Ayer, el presidente de Estados Unidos, Joe Biden, publicó un artículo en The Washington Post, en el cual expone los argumentos y principales propuestas de su reforma judicial, un tema largamente esperado por la opinión pública de su país (“My plan to reform the Supreme Court and ensure no president is above the law”).
De esta forma, el debate sobre el “gobierno de los jueces” o la critocracia se instala de lleno en el centro de la democracia más antigua y señera del mundo occidental y del continente americano, tal y como está sucediendo en Israel, España y, por supuesto, México.

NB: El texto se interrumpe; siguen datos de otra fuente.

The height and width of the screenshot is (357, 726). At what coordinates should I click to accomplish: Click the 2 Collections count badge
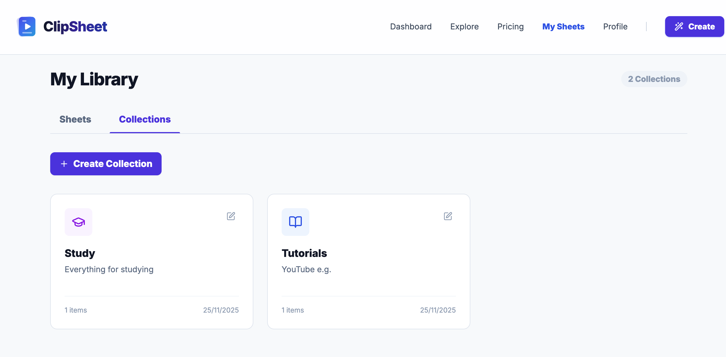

“Esta nación fue fundada sobre un simple y aún profundo principio: nadie está por encima de la ley. Ni el presidente de los Estados Unidos. Ni un ministro de la Suprema Corte de Justicia. Nadie”. ¿Le suena esta frase, estimado lector, lectora?

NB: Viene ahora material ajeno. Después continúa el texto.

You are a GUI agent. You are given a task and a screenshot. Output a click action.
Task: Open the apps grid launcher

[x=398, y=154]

“La Corte está sumida en una crisis ética. Escándalos que han envuelto a varios ministros han causado cuestionamientos públicos a la independencia de la Suprema Corte, la cual es esencial para cumplir fielmente su misión de hacer justicia ante la ley”. ¡Ejem, ejem!
“Tengo un gran respeto por nuestras instituciones y la separación de poderes”, argumenta Biden en su inusual artículo. “Lo que está sucediendo ahora no es normal y socava la confianza del público en las decisiones de la Corte, incluidas las que afectan las libertades personales. Ahora estamos en un punto de ruptura”. ¡Puff!
El presidente Biden propone tres reformas para “restaurar la confianza y la rendición de cuentas en la Corte y en nuestra democracia”; una Corte, recordemos, integrada por nueve ministros, de los cuales, actualmente, seis son de tendencia conservadora y tres de tendencia liberal.
La primera reforma plantea que se eliminen los nombramientos vitalicios en el tribunal máximo. Señala que el Congreso debería aprobar una legislación para establecer un sistema en el que el presidente en funciones designe a un juez cada dos años, y que solo duren 18 años en la Corte. Esta temporalidad haría “más predictible y menos arbitrario” el proceso de integración de la Corte.
La segunda reforma propone al Congreso una legislación que establezca un código de ética judicial que exija a los jueces revelar los obsequios que reciben, abstenerse de la actividad política pública y recusarse de los casos en los que ellos o sus cónyuges tengan conflictos de intereses financieros o de otro tipo.
La tercera reforma plantea una enmienda constitucional que revise el fallo reciente de la Corte sobre la inmunidad amplia (fuero extendido) a los expresidentes de los EUA, que permitió a Trump no ser juzgado antes de la próxima elección por los diversos cargos que le fueron imputados en los últimos años (desde sedición hasta seducción pagada con recursos de campaña).
Las comparaciones son odiosas, pero a veces ilustran. La reforma judicial de Biden se parece, en sus lineamientos y motivaciones, a la que tuvimos en 1994, con el entonces presidente Zedillo (rendición de cuentas y moral pública judicial). No se plantea cambiar la fuente de legitimidad ni el origen de la representatividad de los impartidores de justicia, como sí lo hace radicalmente (de raíz) la reforma del presidente AMLO, con la elección mediante sufragio popular.
Pero hay otra diferencia de contexto: Biden no tiene la mayoría calificada del Congreso federal, mientras que AMLO está a escasos escaños de lograrla.